Anyway. Writing is not all sitting in your posh office creating new worlds or puzzling out how to explain a complex topic. Sometimes it’s just hours and hours of uploading files and checking that they look good. At least, that’s the way it is if you self-publish.

Let’s Just Dial It Down a Notch, Shall We?

I have been hip-deep the last couple days in updating covers and links for all the M.L. Humphrey books. Turns out I have 23 of them. And even though the covers are a bit basic, it still takes time to redo the font on all 23, do a few new covers while I’m at it, and then generate new ebooks and load those everywhere.

Which means I’ve been tempted to procrastinate and popped into various forums or FB groups or blogs. And, seriously….Some of the things people are saying…

And since I really don’t want to upload more files right now, let me address a couple of them.

The first one went something like this: “Don’t bother wondering what’s wrong with that book because you’re already past your 30 day cliff on Amazon so all hope is lost.”

Say what? Are you kidding me? Sure, I’ll grant that a book that does well immediately has a better chance of getting and staying sticky at a good rank on Amazon. But…

First, Amazon is not the only game in town. So there are plenty of other vendors out there to sell your books on that don’t have this “new is better” churn mentality.

Second, even on Amazon you can still make money on a book after the first thirty days. My first-in-series romance made four times as much last year as it did the first two years it was out. On Amazon.

How? AMS ads. (Because I didn’t really advertise that book when it came out. Live and learn and all that.) And releasing a book two.

Which means it is absolutely worth considering whether your blurb, cover, price, or writing can be fixed to make an existing book sell better. And if you can make one of those fixes without spending a lot of time or money why not do it?

(Just remember that if people can’t see your book all the changes in the world aren’t going to help.
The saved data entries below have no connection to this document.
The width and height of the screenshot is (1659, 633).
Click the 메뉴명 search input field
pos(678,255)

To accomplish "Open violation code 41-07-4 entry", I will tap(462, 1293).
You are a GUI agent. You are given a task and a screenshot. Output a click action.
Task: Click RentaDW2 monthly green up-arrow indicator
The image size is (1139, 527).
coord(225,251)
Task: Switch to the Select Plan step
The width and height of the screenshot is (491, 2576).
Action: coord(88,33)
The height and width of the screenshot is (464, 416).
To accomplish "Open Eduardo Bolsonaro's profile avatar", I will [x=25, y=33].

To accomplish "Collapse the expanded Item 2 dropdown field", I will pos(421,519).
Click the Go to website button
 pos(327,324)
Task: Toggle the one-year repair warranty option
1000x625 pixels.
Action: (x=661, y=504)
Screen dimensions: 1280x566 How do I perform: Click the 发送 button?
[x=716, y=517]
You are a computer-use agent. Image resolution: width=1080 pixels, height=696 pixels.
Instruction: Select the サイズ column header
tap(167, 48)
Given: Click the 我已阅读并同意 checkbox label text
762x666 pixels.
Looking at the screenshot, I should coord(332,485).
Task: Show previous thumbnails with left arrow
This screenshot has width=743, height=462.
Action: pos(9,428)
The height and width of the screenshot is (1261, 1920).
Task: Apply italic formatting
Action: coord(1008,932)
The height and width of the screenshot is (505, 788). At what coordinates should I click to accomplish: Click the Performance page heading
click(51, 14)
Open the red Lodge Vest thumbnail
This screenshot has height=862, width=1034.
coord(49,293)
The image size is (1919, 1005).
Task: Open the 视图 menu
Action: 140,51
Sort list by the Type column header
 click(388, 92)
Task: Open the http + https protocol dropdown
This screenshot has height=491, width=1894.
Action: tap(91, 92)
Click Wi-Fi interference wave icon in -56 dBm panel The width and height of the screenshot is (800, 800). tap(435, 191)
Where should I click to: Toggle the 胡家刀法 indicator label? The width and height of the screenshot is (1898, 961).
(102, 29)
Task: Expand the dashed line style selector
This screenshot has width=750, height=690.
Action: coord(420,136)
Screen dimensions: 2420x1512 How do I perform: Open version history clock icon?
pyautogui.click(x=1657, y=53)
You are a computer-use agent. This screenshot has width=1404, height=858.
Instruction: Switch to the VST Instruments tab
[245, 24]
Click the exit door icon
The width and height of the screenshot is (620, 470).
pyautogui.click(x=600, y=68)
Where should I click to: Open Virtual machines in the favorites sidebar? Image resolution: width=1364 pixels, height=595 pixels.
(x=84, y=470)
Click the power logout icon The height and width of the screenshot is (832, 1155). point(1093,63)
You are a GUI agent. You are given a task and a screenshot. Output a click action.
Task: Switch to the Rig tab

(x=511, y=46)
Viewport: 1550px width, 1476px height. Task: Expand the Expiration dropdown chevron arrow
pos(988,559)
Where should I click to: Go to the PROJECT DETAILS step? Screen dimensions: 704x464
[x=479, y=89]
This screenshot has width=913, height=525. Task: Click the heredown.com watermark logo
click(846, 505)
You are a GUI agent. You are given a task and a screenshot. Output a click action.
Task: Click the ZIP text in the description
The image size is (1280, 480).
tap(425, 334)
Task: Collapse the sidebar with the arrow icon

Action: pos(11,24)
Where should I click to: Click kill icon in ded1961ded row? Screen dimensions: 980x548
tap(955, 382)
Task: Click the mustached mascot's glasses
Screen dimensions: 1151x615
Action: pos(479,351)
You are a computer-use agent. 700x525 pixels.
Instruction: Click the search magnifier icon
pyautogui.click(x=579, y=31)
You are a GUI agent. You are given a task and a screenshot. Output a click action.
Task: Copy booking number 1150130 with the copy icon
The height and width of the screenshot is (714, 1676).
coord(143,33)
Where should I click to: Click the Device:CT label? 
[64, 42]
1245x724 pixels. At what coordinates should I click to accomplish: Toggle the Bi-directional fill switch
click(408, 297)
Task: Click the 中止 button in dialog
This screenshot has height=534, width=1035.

So if people aren’t actively looking for what you’ve written, you’ll need to follow those changes up with at least an initial promo boost, if not sustained advertising.)

The second one I saw today was something along the lines of “Before AMS existed the world was fair and readers were able to choose the books they wanted rather than the books that were advertised to them. Now good books get lost because of that dirty AMS advertising.”

Hahaha.

The world was never fair.

There were always authors advertising.

Do you think that every single book was put in Amazon’s emails to its customers? No. Do you think there was some magical time when every customer who went to Amazon and asked for “legal thrillers” was shown every single available book and took the care and time to evaluate each of those books on their merits and only chose the “best” one? No!

And that top 100 list in each category was never some rotating display of all available books. It’s always been the 100 best-sellers in that category. Period. Not 100 best books. 100 best sellers.

Oh and then there was the person a week or two ago who basically equated anyone who uses AMS ads with ruining indie publishing and being evil.

Seriously.

I realize there is a lot of angst out there right now, but come on people. Maybe, just maybe, if you find yourself using the words “all” and “always” or “never” and “no one” or “everyone knows” or declaring that the world is about to burst into a ball of fire and we’re all doomed, doomed, doomed it’s time to step away from the computer.

Go outside. Dig your toes in the grass. Breathe deep. Accept that life is change. That it’s never fair, but sometimes quite doable. Quit flailing around for things to blame. Quit reaching back for something that’s already gone. Assess where you are. Assess where the world is. And move forward as best you can.

And if that doesn’t work, change direction and try again. It’s all you can do.

Now back to file uploading. Woohoo! Life is exciting, what can I tell you?